------ Supplied records ------

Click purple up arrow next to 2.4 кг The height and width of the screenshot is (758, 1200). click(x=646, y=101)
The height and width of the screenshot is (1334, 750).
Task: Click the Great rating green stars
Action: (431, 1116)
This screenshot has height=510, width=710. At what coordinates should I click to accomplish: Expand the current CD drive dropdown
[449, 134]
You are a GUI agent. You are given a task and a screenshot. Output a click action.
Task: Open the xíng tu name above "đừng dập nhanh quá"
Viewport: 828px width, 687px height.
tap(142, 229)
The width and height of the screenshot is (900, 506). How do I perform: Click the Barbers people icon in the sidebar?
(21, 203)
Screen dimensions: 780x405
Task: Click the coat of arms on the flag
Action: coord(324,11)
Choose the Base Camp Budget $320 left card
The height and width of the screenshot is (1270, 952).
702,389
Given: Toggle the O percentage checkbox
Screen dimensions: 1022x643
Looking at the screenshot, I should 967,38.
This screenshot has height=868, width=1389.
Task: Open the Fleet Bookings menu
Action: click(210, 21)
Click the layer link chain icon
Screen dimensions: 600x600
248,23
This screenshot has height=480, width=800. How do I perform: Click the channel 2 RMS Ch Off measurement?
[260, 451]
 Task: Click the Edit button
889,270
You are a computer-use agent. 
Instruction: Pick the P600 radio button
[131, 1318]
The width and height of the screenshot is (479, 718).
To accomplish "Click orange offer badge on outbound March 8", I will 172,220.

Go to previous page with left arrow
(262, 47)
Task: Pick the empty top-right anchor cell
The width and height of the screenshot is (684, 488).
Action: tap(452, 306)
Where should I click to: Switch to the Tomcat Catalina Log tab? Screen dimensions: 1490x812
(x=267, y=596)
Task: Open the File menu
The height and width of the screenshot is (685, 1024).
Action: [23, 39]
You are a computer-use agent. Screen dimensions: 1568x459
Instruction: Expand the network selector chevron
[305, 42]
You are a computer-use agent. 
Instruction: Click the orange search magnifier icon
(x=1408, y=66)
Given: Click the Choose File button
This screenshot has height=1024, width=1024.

------

» What needs to be done
Exactly reproduce every line of the data above.

» Expected output
Click purple up arrow next to 2.4 кг The height and width of the screenshot is (758, 1200). click(x=646, y=101)
The height and width of the screenshot is (1334, 750).
Task: Click the Great rating green stars
Action: (431, 1116)
This screenshot has height=510, width=710. At what coordinates should I click to accomplish: Expand the current CD drive dropdown
[449, 134]
You are a GUI agent. You are given a task and a screenshot. Output a click action.
Task: Open the xíng tu name above "đừng dập nhanh quá"
Viewport: 828px width, 687px height.
tap(142, 229)
The width and height of the screenshot is (900, 506). How do I perform: Click the Barbers people icon in the sidebar?
(21, 203)
Screen dimensions: 780x405
Task: Click the coat of arms on the flag
Action: coord(324,11)
Choose the Base Camp Budget $320 left card
The height and width of the screenshot is (1270, 952).
702,389
Given: Toggle the O percentage checkbox
Screen dimensions: 1022x643
Looking at the screenshot, I should 967,38.
This screenshot has height=868, width=1389.
Task: Open the Fleet Bookings menu
Action: click(210, 21)
Click the layer link chain icon
Screen dimensions: 600x600
248,23
This screenshot has height=480, width=800. How do I perform: Click the channel 2 RMS Ch Off measurement?
[260, 451]
 Task: Click the Edit button
889,270
You are a computer-use agent. 
Instruction: Pick the P600 radio button
[131, 1318]
The width and height of the screenshot is (479, 718).
To accomplish "Click orange offer badge on outbound March 8", I will 172,220.

Go to previous page with left arrow
(262, 47)
Task: Pick the empty top-right anchor cell
The width and height of the screenshot is (684, 488).
Action: tap(452, 306)
Where should I click to: Switch to the Tomcat Catalina Log tab? Screen dimensions: 1490x812
(x=267, y=596)
Task: Open the File menu
The height and width of the screenshot is (685, 1024).
Action: [23, 39]
You are a computer-use agent. Screen dimensions: 1568x459
Instruction: Expand the network selector chevron
[305, 42]
You are a computer-use agent. 
Instruction: Click the orange search magnifier icon
(x=1408, y=66)
Given: Click the Choose File button
This screenshot has height=1024, width=1024.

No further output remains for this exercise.